- Nigton Location within the state of Texas Nigton Nigton (the United States)
- Coordinates: 31°13′18″N 94°54′28″W﻿ / ﻿31.22167°N 94.90778°W
- County: Trinity
- Founder: former slaves

Population (2000)
- • Total: 87

= Nigton, Texas =

Nigton is an unincorporated community in Trinity County, Texas, United States. In 2000, the population was 87. It is located within the Huntsville, Texas micropolitan area.

==History==
The town was founded in 1873 by former slaves. Jeff Carter, a civic leader and former slave during the early years of the settlement, suggested the name Nigton. In 1894, a post office was established. By 1896, the community had three churches, a sawmill and gin, a wagon maker, a shoemaker, and a reported population of 500. The post office was closed on April 30, 1932. In the 1940s, a church and store remained. It had a population of only 10 residents. In the 1990s, the population began to grow, reporting 34 residents in the 1990 United States census, many of whom were descendants of the original settlers. By the 2000 United States census, the population was 87.

In 2017, a historical marker was erected for the community.

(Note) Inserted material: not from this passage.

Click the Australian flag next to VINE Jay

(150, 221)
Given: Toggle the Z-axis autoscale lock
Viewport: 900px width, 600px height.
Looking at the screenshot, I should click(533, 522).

East of Apple Springs, in Trinity County's northeast, African Americans established the freedom colony of Nigton after becoming free. Many continued working as farm laborers, participating in sharecropping or running their own farms or ranches near their previous plantations. African Americans began to acquire more land in the 1880s, and the town started to develop a rich agricultural and civic environment. The well-planned farms, premium cattle, hogs, poultry, produce, and excellent level of living of Nigton were well known. One of the first alumni of Wiley College in Marshall was the progressive politician and landowner Jefferson Calhoun Carter (1855–1936). After he died in 1936, he continued to foster community pride. The Mayo Baptist Church, Pine Grove Colored Methodist Episcopal Church (also known as Ligon Chapel), St. John Union, Masonic Lodge, and several retail establishments and shops were all created by the community. Having been excluded from white festivities, the community organized its own sporting competitions and Juneteenth celebrations, which included baseball, basketball, and neighborhood barbecues.

==Geography==
Nigton is located at the intersection of Farm to Market Roads 2262 and 2501, 17 miles southwest of Groveton in northeastern Trinity County.

==Education==
Nigton had its own school in the 1940s. A school named Pine Island School was built on property donated in 1888 as part of the community's commitment to education. In 1927–1928, the neighborhood won a Rosenwald grant for a school and generated more than $5,000 through bonds and donations. With four teachers and a shop space, programs were provided for children in elementary through high school, serving as a county training facility. Professor Wayne Wright Johnson, a renowned educator and researcher, taught there from 1910 to 1950. He died in 1969. He was a botany student at Prairie View A&M College when he graduated, and he later became the principal of the Nigton school. He was dedicated to Nigton's education. Today, the community is served by the Apple Springs Independent School District.

==Notable person==
Larry Gossett, Democratic politician and activist, was born in Seattle to sharecroppers who moved there from Nigton.